Start of Text
Sisterdale is an unincorporated farming and ranching community established in 1847 and located 13 miles (21 km) north of Boerne in Kendall County, in the U.S. state of Texas. The community is located in the valley of Sister Creek. The elevation is 1,280 feet (390 m).

Community

Sisterdale was settled in 1847 by German surveyor and free thinker Nicolaus Zink. Originally part of Comal, Sisterdale became part of Kendall County when the latter was formed in 1862.

Among the settlers were German pioneers Fritz and Betty Holekamp, geographer Ernst Kapp; Anhalt Premier progeny Baron Ottomar von Behr; journalist Dr. Carl Adolph Douai; August Siemering who later founded the San Antonio Express News; author, journalist and diplomat Dr. Julius Fröbel; future Wall Street financial wiz Gustav Theissen; and Edgar von Westphalen, brother to Jenny von Westphalen who was married to Karl Marx.

The first child born in Sisterdale (and in Kendall County) was Julius Holekamp on June 10, 1849 to Fritz and Betty Holekamp.

One notable early colonist was Edward Degener, future Republican U.S. Representative from Texas during Reconstruction. Degener's sons Hugo and Hilmar died during the Nueces massacre. To honor their memory, Degener along with Eduard Steves and William Heuermann, purchased land for the establishment of the German-language Treue der Union Monument, which became part of the National Register of Historic Places listings in Texas November 29, 1978.

Also among the settlers was a member of the German Chambers of Deputies Julius Dresel (or Dressel), who was the first to plant a Sisterdale vineyard. His brother Emil Dresel and partner Jacob Gundlach later established the Rhein Farm Vineyard in Sonoma, California. Julius later moved to San Antonio. Upon the death of brother Emil, who bequeathed Julius his share of the Sonoma vineyard, Julius moved his family to California.

The community received a post office in 1851, and Ottomar W. Behr was the first postmaster.

Sisterdale eventually had a school house, a gas station-garage, a general store, a cotton gin, and a factory for making cypress shingles. The old 1885 cotton gin in Sisterdale has been restored and is today home to the Sister Creek Vineyards.

Historical Population

Historical population
Census Pop.
1880 150
1910 26
1920 50 92.3%
1970 63
1980 100 58.7%
1990 60 −40.0%
2000 25 −58.3%
2010 110 340.0%

Free thinkers

Sisterdale was one of the Latin Settlements, resulting from the Revolutions of 1848 in the German states. Those who came were Forty-Eighters, intellectual liberal abolitionists who enjoyed conversing in Latin and believed in utopian ideals that guaranteed basic human rights to all. They reveled in passionate conversations about literature, music and philosophy.

The free thinkers petitioned the Texas Congress in 1853 for a charter to operate a German-English college to be built at Sisterdale, but the petition did not come to fruition.
End of Text
Start of Material for the task
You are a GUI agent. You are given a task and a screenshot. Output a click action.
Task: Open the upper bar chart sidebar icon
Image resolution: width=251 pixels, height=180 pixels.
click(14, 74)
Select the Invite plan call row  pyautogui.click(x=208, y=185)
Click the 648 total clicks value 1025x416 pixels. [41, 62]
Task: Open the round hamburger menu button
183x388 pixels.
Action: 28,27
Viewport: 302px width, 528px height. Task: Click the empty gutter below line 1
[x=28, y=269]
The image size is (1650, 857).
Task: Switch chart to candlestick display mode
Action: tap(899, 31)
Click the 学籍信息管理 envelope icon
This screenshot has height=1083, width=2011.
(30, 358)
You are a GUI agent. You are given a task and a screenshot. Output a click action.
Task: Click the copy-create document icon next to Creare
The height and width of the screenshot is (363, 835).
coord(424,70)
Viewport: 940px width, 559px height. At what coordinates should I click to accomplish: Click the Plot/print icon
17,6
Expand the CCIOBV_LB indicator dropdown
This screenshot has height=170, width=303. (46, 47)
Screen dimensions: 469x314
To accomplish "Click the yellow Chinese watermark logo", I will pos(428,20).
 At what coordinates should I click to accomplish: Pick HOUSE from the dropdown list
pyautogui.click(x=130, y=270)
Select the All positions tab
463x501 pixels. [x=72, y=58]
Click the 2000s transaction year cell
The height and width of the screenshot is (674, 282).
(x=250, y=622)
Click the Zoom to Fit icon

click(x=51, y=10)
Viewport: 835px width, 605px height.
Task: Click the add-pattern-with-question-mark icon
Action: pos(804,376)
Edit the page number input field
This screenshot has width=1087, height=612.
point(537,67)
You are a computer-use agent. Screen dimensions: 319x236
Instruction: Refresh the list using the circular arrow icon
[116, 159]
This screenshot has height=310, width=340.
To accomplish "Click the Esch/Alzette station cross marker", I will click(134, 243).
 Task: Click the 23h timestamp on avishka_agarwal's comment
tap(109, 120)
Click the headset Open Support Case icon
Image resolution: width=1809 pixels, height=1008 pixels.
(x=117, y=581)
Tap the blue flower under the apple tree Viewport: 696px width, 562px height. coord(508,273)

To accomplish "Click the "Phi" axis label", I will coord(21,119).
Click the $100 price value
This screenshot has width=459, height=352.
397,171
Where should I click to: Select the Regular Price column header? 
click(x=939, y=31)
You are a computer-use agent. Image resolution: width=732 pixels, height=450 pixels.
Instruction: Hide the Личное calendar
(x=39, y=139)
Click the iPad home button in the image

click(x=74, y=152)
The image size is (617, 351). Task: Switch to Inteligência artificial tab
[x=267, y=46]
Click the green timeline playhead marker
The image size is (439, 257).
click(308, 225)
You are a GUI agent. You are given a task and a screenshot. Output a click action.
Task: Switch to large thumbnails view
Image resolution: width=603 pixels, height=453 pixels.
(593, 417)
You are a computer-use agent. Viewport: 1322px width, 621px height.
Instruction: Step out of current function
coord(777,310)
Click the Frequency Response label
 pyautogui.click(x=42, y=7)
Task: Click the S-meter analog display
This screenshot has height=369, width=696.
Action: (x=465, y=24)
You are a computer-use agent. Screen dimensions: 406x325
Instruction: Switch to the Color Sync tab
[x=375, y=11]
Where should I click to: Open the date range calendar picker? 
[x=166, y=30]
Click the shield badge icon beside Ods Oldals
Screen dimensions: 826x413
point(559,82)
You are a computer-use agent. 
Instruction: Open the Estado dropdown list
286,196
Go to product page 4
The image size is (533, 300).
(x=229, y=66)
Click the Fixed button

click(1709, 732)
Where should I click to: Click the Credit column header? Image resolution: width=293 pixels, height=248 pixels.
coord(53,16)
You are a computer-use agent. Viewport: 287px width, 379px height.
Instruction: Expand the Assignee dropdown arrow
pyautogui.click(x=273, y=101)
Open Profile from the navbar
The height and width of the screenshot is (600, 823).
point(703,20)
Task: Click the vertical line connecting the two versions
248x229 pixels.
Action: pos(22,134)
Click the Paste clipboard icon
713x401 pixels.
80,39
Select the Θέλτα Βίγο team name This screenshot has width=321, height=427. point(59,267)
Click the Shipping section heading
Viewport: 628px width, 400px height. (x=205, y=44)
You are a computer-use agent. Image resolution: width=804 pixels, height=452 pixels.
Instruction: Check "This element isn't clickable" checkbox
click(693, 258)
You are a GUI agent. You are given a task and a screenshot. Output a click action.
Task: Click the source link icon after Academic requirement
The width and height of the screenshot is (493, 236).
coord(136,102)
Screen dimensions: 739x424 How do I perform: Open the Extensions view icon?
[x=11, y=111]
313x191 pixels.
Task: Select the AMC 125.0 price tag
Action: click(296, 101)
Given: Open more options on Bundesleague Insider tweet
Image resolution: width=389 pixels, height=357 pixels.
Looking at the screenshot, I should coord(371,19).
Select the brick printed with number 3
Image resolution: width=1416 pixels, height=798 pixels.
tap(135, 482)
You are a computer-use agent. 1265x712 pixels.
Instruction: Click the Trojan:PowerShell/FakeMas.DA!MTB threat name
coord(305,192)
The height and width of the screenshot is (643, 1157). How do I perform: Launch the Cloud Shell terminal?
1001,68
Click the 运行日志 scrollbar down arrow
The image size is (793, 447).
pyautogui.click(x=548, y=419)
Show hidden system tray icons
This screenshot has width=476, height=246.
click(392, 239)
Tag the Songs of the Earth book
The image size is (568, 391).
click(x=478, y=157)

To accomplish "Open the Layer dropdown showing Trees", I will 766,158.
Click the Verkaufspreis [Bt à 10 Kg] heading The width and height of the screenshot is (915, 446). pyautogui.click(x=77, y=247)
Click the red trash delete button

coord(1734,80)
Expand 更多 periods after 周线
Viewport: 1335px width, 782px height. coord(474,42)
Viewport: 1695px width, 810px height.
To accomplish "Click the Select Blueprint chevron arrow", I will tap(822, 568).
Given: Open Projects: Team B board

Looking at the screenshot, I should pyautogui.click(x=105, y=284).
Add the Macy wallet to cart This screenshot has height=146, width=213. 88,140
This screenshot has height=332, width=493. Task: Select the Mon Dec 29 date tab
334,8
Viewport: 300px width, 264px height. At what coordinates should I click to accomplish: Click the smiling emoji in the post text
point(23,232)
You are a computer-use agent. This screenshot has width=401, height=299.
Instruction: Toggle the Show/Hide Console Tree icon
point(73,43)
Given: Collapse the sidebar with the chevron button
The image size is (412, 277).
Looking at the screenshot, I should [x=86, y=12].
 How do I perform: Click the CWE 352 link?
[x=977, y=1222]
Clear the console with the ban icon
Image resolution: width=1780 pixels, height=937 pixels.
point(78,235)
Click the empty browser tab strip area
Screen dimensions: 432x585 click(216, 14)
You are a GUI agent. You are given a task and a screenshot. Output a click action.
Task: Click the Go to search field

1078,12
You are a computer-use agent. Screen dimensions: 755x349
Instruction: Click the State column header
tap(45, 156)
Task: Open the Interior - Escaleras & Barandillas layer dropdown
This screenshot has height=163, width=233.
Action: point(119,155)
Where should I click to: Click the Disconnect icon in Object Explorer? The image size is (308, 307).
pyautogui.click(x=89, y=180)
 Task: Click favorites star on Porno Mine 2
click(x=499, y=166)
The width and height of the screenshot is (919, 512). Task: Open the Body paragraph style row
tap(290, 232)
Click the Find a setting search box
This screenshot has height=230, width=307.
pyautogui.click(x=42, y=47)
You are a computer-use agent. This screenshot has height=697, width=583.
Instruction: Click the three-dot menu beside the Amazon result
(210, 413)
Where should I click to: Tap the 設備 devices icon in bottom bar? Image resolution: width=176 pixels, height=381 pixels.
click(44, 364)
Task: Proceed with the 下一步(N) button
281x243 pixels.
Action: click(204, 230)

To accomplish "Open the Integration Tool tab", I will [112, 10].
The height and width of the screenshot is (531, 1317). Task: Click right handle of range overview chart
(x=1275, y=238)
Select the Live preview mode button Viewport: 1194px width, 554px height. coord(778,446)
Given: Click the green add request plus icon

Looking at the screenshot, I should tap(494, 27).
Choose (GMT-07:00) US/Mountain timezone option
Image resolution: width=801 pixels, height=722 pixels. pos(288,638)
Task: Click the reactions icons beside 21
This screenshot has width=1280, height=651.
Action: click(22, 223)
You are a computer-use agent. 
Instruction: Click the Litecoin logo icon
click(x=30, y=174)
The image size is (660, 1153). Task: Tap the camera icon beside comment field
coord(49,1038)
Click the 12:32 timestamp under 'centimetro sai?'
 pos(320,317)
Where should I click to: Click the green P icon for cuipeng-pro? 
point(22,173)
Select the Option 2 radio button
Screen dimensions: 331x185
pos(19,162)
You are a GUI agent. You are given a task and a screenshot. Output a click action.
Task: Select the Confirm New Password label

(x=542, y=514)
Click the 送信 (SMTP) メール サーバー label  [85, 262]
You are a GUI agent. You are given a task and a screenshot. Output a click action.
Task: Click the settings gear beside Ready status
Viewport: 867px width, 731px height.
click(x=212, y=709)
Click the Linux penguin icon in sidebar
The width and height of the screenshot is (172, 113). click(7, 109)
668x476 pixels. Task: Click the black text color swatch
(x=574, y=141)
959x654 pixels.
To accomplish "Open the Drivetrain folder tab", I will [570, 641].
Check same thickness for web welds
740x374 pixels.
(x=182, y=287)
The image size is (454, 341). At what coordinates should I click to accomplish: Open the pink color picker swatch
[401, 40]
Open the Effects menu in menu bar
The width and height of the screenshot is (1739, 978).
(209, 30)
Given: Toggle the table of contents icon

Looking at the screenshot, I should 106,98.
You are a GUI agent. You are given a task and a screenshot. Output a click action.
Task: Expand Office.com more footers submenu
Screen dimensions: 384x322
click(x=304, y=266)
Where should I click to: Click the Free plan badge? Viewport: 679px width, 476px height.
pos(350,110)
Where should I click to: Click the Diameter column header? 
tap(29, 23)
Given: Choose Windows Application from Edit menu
End of Material for the task
- **Exercises**:
1) In the Sisterdale text, who was the first postmaster?
2) Pull out every line of the rows that contains the string "logo". Case counts.

- **Exercise answers**:
1) Ottomar W. Behr

2)
To accomplish "Click the yellow Chinese watermark logo", I will pos(428,20).
Instruction: Click the Litecoin logo icon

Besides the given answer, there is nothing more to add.